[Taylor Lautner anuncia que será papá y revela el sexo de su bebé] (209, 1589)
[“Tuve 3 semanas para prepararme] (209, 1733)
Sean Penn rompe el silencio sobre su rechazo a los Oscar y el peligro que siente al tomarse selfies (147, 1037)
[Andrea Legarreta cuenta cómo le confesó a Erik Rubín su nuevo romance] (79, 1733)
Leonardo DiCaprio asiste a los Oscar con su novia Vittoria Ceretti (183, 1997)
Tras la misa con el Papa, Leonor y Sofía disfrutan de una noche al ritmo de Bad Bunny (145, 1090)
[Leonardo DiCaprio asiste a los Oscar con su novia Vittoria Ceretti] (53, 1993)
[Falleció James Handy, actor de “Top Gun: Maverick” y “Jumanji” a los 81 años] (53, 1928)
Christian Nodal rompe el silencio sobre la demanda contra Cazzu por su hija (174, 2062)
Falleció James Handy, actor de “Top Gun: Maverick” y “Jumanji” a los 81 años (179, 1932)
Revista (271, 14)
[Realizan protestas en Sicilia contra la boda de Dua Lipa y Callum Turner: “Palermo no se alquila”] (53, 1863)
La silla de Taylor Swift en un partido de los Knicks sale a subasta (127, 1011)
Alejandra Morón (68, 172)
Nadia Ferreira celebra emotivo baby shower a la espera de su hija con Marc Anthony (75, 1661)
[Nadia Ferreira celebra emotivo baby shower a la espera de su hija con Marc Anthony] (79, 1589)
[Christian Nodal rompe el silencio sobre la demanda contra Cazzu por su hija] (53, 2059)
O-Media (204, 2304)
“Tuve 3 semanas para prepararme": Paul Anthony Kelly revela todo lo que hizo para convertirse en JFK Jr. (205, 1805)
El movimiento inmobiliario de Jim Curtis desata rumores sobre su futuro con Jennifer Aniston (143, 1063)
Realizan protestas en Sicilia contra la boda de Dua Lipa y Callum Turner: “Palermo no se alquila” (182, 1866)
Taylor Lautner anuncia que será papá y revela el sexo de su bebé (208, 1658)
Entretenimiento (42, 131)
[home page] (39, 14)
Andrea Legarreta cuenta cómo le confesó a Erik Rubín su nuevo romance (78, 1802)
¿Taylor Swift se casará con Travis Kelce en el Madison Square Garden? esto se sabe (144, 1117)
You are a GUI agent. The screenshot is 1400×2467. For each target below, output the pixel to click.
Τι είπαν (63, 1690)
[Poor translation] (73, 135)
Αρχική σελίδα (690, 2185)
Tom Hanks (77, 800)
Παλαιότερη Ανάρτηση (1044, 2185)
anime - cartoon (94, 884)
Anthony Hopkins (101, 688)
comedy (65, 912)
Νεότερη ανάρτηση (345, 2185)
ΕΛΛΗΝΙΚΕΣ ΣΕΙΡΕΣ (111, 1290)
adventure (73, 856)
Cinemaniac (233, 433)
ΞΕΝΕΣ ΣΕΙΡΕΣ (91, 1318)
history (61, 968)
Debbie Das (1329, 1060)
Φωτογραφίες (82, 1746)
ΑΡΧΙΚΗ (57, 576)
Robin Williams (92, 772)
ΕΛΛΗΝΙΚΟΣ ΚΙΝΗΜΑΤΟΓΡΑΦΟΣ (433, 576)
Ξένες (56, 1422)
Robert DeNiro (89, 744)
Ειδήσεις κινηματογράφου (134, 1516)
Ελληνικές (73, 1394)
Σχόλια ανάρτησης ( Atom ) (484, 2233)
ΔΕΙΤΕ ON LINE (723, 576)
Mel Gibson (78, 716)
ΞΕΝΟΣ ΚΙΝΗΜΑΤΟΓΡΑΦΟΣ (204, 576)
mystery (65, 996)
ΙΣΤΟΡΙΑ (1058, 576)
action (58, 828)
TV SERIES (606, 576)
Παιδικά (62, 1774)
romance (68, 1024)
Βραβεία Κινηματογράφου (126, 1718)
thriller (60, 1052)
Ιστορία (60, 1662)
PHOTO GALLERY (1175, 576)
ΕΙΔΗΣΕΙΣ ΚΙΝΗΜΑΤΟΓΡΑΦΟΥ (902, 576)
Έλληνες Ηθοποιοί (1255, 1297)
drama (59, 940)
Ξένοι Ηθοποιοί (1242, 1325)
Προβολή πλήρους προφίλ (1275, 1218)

+ + + + + + +

Description of the task:
Copy out the records above word for word, starting with the very first one and continuing down through the one that contains "Tras la misa", both included.

Full solution:
[Taylor Lautner anuncia que será papá y revela el sexo de su bebé] (209, 1589)
[“Tuve 3 semanas para prepararme] (209, 1733)
Sean Penn rompe el silencio sobre su rechazo a los Oscar y el peligro que siente al tomarse selfies (147, 1037)
[Andrea Legarreta cuenta cómo le confesó a Erik Rubín su nuevo romance] (79, 1733)
Leonardo DiCaprio asiste a los Oscar con su novia Vittoria Ceretti (183, 1997)
Tras la misa con el Papa, Leonor y Sofía disfrutan de una noche al ritmo de Bad Bunny (145, 1090)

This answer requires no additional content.